MAHKEMESİ: Antalya Bölge Adliye Mahkemesi 2. Hukuk Dairesi
SAYISI : 2022/1159 E., 2023/2399 K.
KARAR : Esastan ret
İLK DERECE MAHKEMESİ: Denizli 3. Aile Mahkemesi
SAYISI : 2020/220 E., 2022/104 K.
Taraflar arasındaki boşanma davalarından dolayı yapılan yargılama sonunda İlk Derece Mahkemesince asıl davanın ve birleşen davanın kabulüne karar verilmiştir.
Kararın davalı-davacı erkek vekili tarafından istinaf edilmesi üzerine Bölge Adliye Mahkemesince başvurunun esastan reddine karar verilmiştir.

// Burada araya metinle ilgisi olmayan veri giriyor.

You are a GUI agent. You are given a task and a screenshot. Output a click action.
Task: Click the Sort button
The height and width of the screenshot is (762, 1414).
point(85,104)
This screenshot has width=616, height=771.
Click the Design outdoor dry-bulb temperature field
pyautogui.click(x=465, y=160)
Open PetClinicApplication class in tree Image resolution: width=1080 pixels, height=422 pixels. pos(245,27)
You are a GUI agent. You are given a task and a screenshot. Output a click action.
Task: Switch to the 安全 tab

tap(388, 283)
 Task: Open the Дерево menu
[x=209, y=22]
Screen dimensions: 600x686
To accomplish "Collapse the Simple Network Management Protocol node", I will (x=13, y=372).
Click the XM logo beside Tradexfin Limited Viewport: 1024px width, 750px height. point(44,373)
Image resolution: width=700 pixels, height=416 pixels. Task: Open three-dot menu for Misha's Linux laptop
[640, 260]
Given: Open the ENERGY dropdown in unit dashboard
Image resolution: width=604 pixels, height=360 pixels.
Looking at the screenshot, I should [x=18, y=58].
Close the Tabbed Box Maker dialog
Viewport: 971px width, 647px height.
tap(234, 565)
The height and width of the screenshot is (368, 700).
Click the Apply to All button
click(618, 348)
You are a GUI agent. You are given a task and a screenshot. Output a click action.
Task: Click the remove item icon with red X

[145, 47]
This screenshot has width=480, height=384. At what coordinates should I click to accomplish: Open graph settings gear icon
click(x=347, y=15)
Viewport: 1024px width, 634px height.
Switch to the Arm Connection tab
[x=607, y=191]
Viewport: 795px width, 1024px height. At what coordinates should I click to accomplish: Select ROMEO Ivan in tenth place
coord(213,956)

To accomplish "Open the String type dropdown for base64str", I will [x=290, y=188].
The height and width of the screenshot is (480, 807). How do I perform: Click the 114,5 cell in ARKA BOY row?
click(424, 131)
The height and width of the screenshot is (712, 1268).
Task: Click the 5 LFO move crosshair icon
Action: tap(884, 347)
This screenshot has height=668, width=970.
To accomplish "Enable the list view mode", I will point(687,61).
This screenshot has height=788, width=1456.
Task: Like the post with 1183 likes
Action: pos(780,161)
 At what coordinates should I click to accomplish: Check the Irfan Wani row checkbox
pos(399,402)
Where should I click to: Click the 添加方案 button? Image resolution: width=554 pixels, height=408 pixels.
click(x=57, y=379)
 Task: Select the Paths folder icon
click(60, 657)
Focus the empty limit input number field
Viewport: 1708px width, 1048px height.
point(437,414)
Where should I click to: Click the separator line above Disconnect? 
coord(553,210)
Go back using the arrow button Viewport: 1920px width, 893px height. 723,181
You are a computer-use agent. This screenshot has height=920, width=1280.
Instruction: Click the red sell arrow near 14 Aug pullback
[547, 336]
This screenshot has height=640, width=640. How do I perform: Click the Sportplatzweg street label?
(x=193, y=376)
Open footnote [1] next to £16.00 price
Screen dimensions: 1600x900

Bölge Adliye Mahkemesi kararı davalı-davacı erkek vekili tarafından temyiz edilmekle; kesinlik, süre, temyiz şartı ve diğer usul eksiklikleri yönünden yapılan ön inceleme sonucunda, temyiz dilekçesinin kabulüne karar verildikten ve Tetkik Hâkimi tarafından hazırlanan rapor dinlendikten sonra dosyadaki belgeler incelenip gereği düşünüldü:
I. DAVA
Davacı-davalı vekili dava ve cevaba cevap dilekçelerinde özetle; erkeğin psikolojik ve fiziksel şiddet uyguladığını, hakaret ettiğini, Denizli 3. Aile Mahkemesinin 2019/604 esas sayılı dosyası ile açtığı boşanma davasından erkeğin aldatıcı beyanları üzerine feragat ettiğini, erkeğin mal varlığı üzerindeki tedbir kararının kaldırılması için anlaşmaya çalıştığını, tehdit ettiğini, ekonomik şiddet uyguladığını, cinsel şiddet uyguladığını iddia ederek 4721 sayılı Türk Medeni Kanunu'nun (4721 sayılı Kanun) 166 ncı maddesi uyarınca tarafların boşanmalarına, aylık 5.000,00 TL tedbir-yoksulluk nafakasının erkekten alınarak kadına verilmesine, 100.000,00 TL maddî tazminat ile 100.000,00 TL manevî tazminatın erkekten alınarak kadına verilmesine karar verilmesini talep etmiştir.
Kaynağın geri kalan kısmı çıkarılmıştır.